Sphenoidotomy
Background
Sphenoidotomy is the surgical opening of the sphenoid sinus.
The sphenoid sinuses are central aerations of the sphenoid bone that start developing at about 3 months’ gestation. Their development initiates as a vagination of the cartilaginous cupular process and continues to enlarge until the teenaged years.
Because of the high variability of sphenoid sinus pneumatization, the boundaries can differ from person to person.
The anterior boundaries of the sphenoid sinus are likely the most consistent. They include the sphenoid crest anterosuperiorly, which articulates with the perpendicular plate of the ethmoid bone, and the rostrum anteroinferiorly, which articulates with the vomer. The posterior boundaries of the sphenoid sinus usually include the sella turcica medially and cavernous sinuses laterally.

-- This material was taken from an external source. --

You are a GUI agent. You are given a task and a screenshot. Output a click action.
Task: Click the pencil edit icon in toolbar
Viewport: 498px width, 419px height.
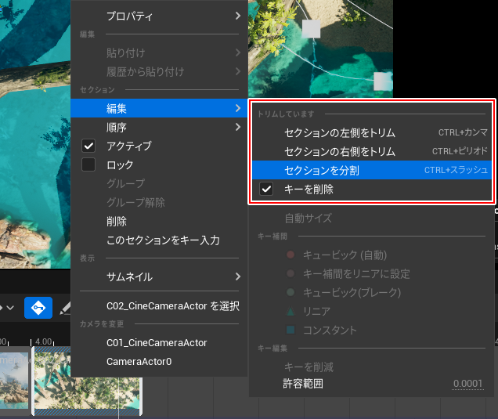[x=65, y=309]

Hamberger described 3 types of pneumatization based on its relationship to the sella turcica: conchal (rudimentary or absent sphenoid sinus), presellar (a posterior sphenoid sinus wall that is separated from sella by thick bone), and sellar (a posterior sphenoid sinus wall that is adjacent to sella). [1] The most common configuration in his series was the sellar type, found in 86% of the population, compared to the presellar type (11%) and conchal type (3%).
Authors have described a quite common fourth configuration, postsellar type, in which sphenoid sinus extends beyond the sella turcica so that the sella forms a portion of the roof of the sphenoid sinus. In addition, the optic chiasm and internal carotid arteries are often intimately associated with posterior or lateral walls of sphenoid sinus.
The lateral limits of the sphenoid sinus vary greatly. The inferolateral area of the sphenoid sinus carries the vidian nerve, and the superolateral area carries V2 in foramen rotundum.
The lateral extent of the sphenoid sinus may extend to or beyond these nerves. The posterior septal branch of the sphenopalatine artery runs a few millimeters below the natural os of the sphenoid sinus.